[Problem statement]
Your answer should be the lines below from the one holding "The width and height of the screenshot is (857, 643)." through the one holding "The image size is (1718, 572).", copied exactly and with nothing else.

[Input records]
◆ ◆ ◆ ◆

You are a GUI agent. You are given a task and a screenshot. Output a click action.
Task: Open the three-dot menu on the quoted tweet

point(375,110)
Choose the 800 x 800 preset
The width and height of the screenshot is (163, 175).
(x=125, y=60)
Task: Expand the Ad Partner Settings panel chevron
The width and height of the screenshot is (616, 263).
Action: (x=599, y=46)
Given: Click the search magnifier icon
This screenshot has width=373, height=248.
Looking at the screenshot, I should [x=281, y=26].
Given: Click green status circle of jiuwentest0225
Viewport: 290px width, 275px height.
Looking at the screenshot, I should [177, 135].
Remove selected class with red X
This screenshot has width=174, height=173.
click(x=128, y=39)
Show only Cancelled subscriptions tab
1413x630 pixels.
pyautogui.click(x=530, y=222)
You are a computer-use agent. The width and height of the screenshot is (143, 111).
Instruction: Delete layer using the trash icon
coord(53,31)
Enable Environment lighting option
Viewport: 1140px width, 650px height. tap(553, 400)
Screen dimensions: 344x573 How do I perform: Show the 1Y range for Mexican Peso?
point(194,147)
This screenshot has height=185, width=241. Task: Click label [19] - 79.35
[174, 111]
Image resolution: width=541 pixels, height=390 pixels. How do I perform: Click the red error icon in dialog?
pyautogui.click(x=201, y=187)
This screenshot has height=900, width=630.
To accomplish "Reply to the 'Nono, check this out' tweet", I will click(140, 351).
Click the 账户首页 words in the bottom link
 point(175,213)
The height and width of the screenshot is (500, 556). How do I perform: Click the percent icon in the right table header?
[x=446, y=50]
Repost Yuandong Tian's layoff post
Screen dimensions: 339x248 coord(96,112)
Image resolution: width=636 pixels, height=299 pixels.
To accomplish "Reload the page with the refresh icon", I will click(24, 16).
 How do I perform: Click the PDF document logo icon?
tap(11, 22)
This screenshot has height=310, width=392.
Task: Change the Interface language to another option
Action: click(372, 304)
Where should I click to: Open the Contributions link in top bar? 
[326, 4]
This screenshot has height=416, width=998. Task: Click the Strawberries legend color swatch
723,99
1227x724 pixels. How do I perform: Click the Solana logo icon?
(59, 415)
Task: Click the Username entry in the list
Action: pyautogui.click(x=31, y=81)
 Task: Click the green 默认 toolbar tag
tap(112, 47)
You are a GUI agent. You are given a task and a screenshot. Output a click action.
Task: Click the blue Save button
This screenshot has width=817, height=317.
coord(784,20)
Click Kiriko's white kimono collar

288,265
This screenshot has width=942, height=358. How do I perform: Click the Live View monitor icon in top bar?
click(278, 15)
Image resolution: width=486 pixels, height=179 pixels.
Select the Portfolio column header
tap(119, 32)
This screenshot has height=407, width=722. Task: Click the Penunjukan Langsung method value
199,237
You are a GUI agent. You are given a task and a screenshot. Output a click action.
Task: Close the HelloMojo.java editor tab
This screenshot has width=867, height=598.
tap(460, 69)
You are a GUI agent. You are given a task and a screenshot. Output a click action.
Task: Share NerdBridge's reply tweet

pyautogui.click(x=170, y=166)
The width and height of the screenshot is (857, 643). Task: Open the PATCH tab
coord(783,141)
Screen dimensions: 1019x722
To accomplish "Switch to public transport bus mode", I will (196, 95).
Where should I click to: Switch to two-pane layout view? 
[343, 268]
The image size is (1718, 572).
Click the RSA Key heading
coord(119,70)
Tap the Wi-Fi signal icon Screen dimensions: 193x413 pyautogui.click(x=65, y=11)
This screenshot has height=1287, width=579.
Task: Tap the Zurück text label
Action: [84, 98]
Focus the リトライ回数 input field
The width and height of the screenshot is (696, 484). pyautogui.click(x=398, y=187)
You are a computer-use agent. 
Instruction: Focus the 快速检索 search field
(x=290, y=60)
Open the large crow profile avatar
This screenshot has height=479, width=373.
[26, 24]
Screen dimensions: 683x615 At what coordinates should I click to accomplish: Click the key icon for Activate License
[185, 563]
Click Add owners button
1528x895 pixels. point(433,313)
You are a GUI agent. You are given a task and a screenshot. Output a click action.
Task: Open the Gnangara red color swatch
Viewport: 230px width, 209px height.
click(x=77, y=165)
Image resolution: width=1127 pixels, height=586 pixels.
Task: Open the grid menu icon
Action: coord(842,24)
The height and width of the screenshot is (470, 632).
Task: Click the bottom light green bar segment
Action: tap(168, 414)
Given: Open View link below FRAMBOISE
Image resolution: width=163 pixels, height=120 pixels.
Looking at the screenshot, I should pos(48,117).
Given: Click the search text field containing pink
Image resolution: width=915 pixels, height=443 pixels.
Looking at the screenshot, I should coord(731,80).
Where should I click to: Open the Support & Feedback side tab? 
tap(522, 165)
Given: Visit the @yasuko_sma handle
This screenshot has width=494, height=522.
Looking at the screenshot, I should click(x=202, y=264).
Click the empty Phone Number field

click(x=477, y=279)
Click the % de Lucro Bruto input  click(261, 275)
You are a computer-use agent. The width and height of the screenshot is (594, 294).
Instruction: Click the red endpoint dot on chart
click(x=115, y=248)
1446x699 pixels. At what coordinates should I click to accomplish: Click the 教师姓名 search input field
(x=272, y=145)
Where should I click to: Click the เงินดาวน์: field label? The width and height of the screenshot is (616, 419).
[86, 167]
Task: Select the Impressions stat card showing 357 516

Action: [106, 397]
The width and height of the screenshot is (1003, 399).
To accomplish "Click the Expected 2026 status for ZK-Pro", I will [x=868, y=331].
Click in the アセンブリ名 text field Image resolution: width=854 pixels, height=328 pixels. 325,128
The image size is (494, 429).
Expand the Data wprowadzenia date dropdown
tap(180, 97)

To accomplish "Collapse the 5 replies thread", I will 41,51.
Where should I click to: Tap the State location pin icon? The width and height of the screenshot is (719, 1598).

◆ ◆ ◆ ◆

[Solution to the problem]
The width and height of the screenshot is (857, 643). Task: Open the PATCH tab
coord(783,141)
Screen dimensions: 1019x722
To accomplish "Switch to public transport bus mode", I will (196, 95).
Where should I click to: Switch to two-pane layout view? 
[343, 268]
The image size is (1718, 572).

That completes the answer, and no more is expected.